Reimbursement LogoPhysician Offices and Groups-Coverage Guidance

(Known under Medicare as billing "Incident to Physicians' Services")

Unlike physical therapists and occupational therapists, speech-language pathologists were not recognized as providers who could directly bill the Medicare program until July 16, 2008, when the Medicare Improvements for Patients and Providers Act (MIPPA) of 2008 was passed. MIPPA included a provision that allows speech-language pathologists in private practice to directly bill the Medicare program effective July 1, 2009. For more information go to Medicare & Speech-Language Pathologists in Private Practice.

Speech-language pathologists enrolled in the Medicare program are no longer subject to the "incident to" rule, may see patients without the direct supervision of a physician, and should use their own Medicare numbers when submitting reimbursement for their services, even if they work in a physician office/group.

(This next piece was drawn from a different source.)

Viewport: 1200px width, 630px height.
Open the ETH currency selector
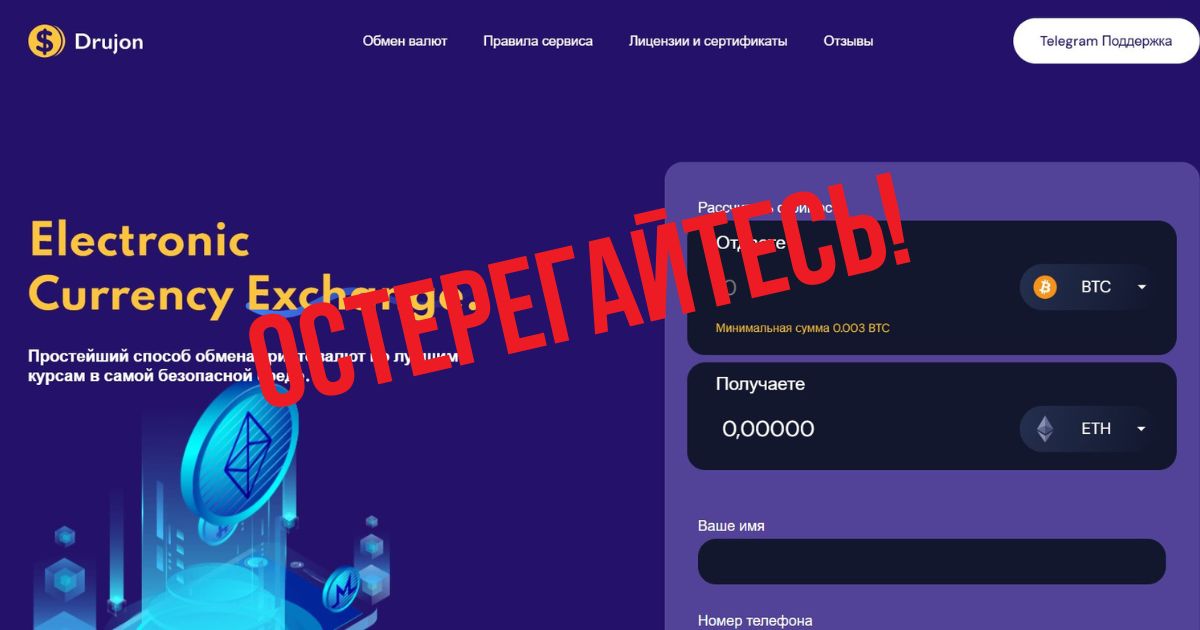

Speech-language pathologists who do not wish to be enrolled in the Medicare program may still provide services to Medicare beneficiaries by contracting with a physician's office and following the "incident to" rules, as outlined below. The Medicare program allows "auxiliary personnel" (non-physician employees and independent contractors) to bill under a physician's provider number. This billing practice is permissible as incident to physician services. In order for the services to be billable as incident to:

Some steps to consider in contracting with a physicians office include:

  1. Contacting physicians' offices to see if there is an interest to bring a speech-language pathologist into the practice.
    • Medicare does not place limitations on the type of physician practice with which a speech-language pathologist may affiliate.
  2. Negotiating a contract with the physician practice
    • Medicare does not regulate the terms of payment between a physician and its employees.
    • The SLP should negotiate for the most favorable terms. A logical starting point for negotiations is the Medicare reimbursement rate for the speech-language pathology services, and the average private insurance payment per evaluation and per treatment sessions.
      • Stark Laws - Physician self- referral laws do not apply to services rendered by employees or contractors of the physician practice as long as incident to a physician service rules are adhered to.
  3. Understand all Medicare rules and regulations
    • CMS policies can be found on their website. Many CMS intermediaries and carriers have local coverage determinations specific to dysphagia or speech-language pathology services. These local determinations can be found on the intermediaries' or carriers' websites.
  4. Billing Medicare
    • Speech-language pathology services are billed in the same manner as physician services using the appropriate CPT and diagnostic (ICD) code.
    • Speech-language pathologists should also be aware of any Correct Coding Initiative (CCI) edit, which would preclude certain CPT code pairs being billed together on the same day. Learn more about CCI edits.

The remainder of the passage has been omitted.